Apr. 29 2008
Washington, D.C. — As the Ohio legislature acts to abolish tobacco prevention in the state, a new survey released today shows that nearly two-thirds of Ohio voters support a 75-cent increase in the state cigarette tax, with even greater support for increasing the tax on other tobacco products, to help fund the proposed economic stimulus package and fully fund Ohio's tobacco prevention efforts. The poll also found that, by a nearly two to one margin, voters prefer paying for the stimulus package with a cigarette tax increase rather than by taking money from the Ohio tobacco prevention fund, as Governor Ted Strickland and legislative leaders have proposed.

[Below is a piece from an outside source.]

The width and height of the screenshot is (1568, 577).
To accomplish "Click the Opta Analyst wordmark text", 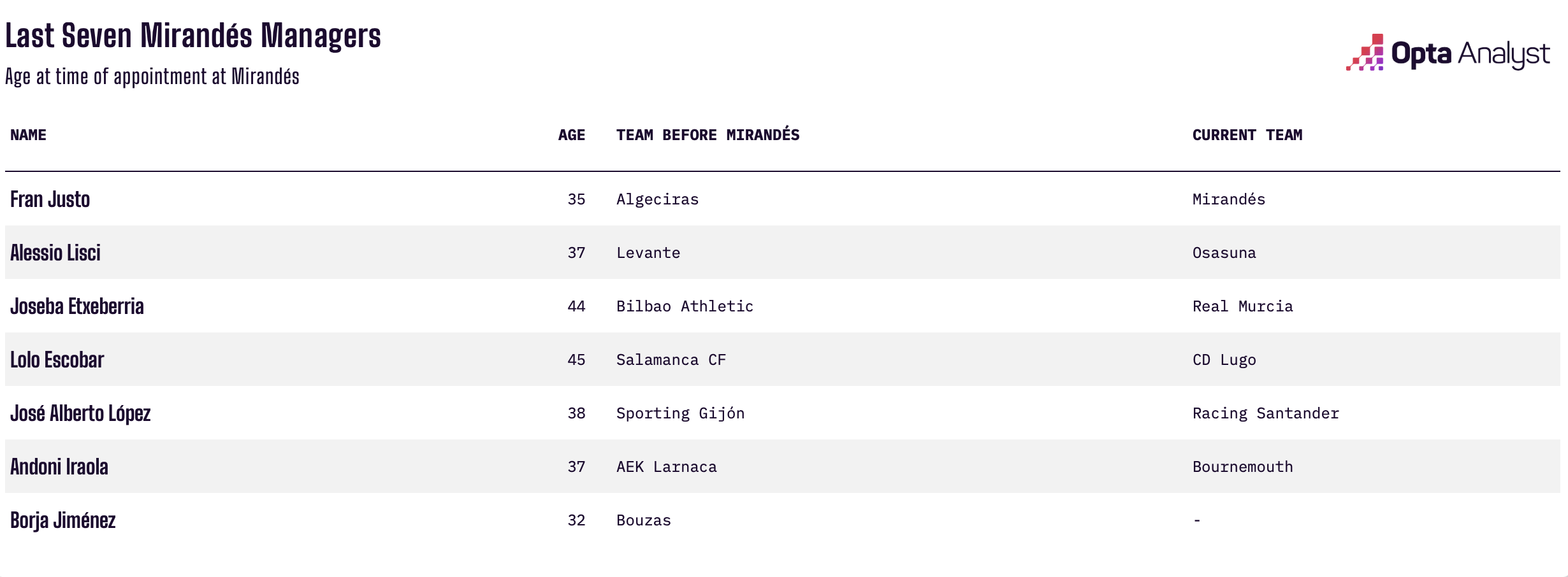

The poll of 607 Ohio voters was released today by the American Heart Association, American Lung Association and the Campaign for Tobacco-Free Kids. The Robert Wood Johnson Foundation provided funding for the survey. Key findings include:
"The overwhelming voter support for the tobacco tax is yet another reason Ohio's leaders should consider this alternative to decimating Ohio's highly successful tobacco prevention program", said Cresha Auck, Director, Government Relations, American Heart Association of Ohio. "Not only is the tobacco tax a win for Ohio's health and economy; it's a political win for policy makers."
Added Beverly May, Regional Advocacy Director, Campaign for Tobacco-Free Kids, "Ohio does not have to choose between job creation and saving lives from tobacco use. Raising the tobacco tax will help accomplish both, and Ohio voters clearly support it."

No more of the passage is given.